─── DATA IN THIS EXERCISE ───

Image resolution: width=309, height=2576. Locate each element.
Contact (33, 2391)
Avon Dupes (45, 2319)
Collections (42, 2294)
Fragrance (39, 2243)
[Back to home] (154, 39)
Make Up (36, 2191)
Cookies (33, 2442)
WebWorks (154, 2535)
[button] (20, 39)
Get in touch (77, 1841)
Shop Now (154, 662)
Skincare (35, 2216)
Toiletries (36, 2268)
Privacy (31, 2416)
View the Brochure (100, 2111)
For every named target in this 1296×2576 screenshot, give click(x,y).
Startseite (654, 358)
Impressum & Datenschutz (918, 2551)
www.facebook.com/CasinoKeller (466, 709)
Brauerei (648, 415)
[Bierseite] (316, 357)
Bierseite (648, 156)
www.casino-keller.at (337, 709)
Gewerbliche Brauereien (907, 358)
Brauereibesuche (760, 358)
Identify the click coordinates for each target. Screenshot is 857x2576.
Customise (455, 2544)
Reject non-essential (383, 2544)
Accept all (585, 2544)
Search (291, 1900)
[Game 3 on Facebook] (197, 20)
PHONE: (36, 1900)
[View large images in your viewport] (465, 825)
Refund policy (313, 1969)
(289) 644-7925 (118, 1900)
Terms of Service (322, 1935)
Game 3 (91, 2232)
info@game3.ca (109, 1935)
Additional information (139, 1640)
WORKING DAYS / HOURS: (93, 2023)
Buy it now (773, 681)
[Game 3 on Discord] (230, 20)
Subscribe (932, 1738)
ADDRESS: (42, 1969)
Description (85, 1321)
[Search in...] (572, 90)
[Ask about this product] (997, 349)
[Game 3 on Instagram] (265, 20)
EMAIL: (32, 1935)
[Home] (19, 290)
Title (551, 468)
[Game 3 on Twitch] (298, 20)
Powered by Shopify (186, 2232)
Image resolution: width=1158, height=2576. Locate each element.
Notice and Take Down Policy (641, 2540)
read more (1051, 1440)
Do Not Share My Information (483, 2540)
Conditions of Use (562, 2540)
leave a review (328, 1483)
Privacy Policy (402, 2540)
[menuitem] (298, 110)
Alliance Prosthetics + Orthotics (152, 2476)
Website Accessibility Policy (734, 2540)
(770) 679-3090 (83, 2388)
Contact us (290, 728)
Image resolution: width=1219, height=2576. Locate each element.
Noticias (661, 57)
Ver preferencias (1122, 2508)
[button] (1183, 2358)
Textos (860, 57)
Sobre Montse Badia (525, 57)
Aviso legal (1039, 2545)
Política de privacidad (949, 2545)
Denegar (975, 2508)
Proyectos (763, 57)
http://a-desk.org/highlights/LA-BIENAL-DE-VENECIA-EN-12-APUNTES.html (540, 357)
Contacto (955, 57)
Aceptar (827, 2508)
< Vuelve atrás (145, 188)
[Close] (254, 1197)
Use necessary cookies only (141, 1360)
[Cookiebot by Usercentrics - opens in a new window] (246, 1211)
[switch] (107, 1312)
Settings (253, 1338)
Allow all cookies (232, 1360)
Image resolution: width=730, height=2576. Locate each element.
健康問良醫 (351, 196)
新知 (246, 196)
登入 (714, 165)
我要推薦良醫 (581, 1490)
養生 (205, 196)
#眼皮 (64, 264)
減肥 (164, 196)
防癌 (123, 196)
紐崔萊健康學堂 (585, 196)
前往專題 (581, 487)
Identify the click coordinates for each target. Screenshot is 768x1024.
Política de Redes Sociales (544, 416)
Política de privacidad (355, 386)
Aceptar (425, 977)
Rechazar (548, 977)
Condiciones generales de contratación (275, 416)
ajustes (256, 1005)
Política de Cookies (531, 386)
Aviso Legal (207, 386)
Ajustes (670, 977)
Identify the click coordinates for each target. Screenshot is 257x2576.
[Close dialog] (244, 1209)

───

- DIRECTIONS FOR THIS TASK
Write every line of the entries again, word for word.

- SOLUTION BELOW
Image resolution: width=309, height=2576. Locate each element.
Contact (33, 2391)
Avon Dupes (45, 2319)
Collections (42, 2294)
Fragrance (39, 2243)
[Back to home] (154, 39)
Make Up (36, 2191)
Cookies (33, 2442)
WebWorks (154, 2535)
[button] (20, 39)
Get in touch (77, 1841)
Shop Now (154, 662)
Skincare (35, 2216)
Toiletries (36, 2268)
Privacy (31, 2416)
View the Brochure (100, 2111)
For every named target in this 1296×2576 screenshot, give click(x,y).
Startseite (654, 358)
Impressum & Datenschutz (918, 2551)
www.facebook.com/CasinoKeller (466, 709)
Brauerei (648, 415)
[Bierseite] (316, 357)
Bierseite (648, 156)
www.casino-keller.at (337, 709)
Gewerbliche Brauereien (907, 358)
Brauereibesuche (760, 358)
Identify the click coordinates for each target. Screenshot is 857x2576.
Customise (455, 2544)
Reject non-essential (383, 2544)
Accept all (585, 2544)
Search (291, 1900)
[Game 3 on Facebook] (197, 20)
PHONE: (36, 1900)
[View large images in your viewport] (465, 825)
Refund policy (313, 1969)
(289) 644-7925 (118, 1900)
Terms of Service (322, 1935)
Game 3 (91, 2232)
info@game3.ca (109, 1935)
Additional information (139, 1640)
WORKING DAYS / HOURS: (93, 2023)
Buy it now (773, 681)
[Game 3 on Discord] (230, 20)
Subscribe (932, 1738)
ADDRESS: (42, 1969)
Description (85, 1321)
[Search in...] (572, 90)
[Ask about this product] (997, 349)
[Game 3 on Instagram] (265, 20)
EMAIL: (32, 1935)
[Home] (19, 290)
Title (551, 468)
[Game 3 on Twitch] (298, 20)
Powered by Shopify (186, 2232)
Image resolution: width=1158, height=2576. Locate each element.
Notice and Take Down Policy (641, 2540)
read more (1051, 1440)
Do Not Share My Information (483, 2540)
Conditions of Use (562, 2540)
leave a review (328, 1483)
Privacy Policy (402, 2540)
[menuitem] (298, 110)
Alliance Prosthetics + Orthotics (152, 2476)
Website Accessibility Policy (734, 2540)
(770) 679-3090 (83, 2388)
Contact us (290, 728)
Image resolution: width=1219, height=2576. Locate each element.
Noticias (661, 57)
Ver preferencias (1122, 2508)
[button] (1183, 2358)
Textos (860, 57)
Sobre Montse Badia (525, 57)
Aviso legal (1039, 2545)
Política de privacidad (949, 2545)
Denegar (975, 2508)
Proyectos (763, 57)
http://a-desk.org/highlights/LA-BIENAL-DE-VENECIA-EN-12-APUNTES.html (540, 357)
Contacto (955, 57)
Aceptar (827, 2508)
< Vuelve atrás (145, 188)
[Close] (254, 1197)
Use necessary cookies only (141, 1360)
[Cookiebot by Usercentrics - opens in a new window] (246, 1211)
[switch] (107, 1312)
Settings (253, 1338)
Allow all cookies (232, 1360)
Image resolution: width=730, height=2576. Locate each element.
健康問良醫 (351, 196)
新知 (246, 196)
登入 (714, 165)
我要推薦良醫 (581, 1490)
養生 (205, 196)
#眼皮 (64, 264)
減肥 (164, 196)
防癌 (123, 196)
紐崔萊健康學堂 (585, 196)
前往專題 (581, 487)
Identify the click coordinates for each target. Screenshot is 768x1024.
Política de Redes Sociales (544, 416)
Política de privacidad (355, 386)
Aceptar (425, 977)
Rechazar (548, 977)
Condiciones generales de contratación (275, 416)
ajustes (256, 1005)
Política de Cookies (531, 386)
Aviso Legal (207, 386)
Ajustes (670, 977)
Identify the click coordinates for each target. Screenshot is 257x2576.
[Close dialog] (244, 1209)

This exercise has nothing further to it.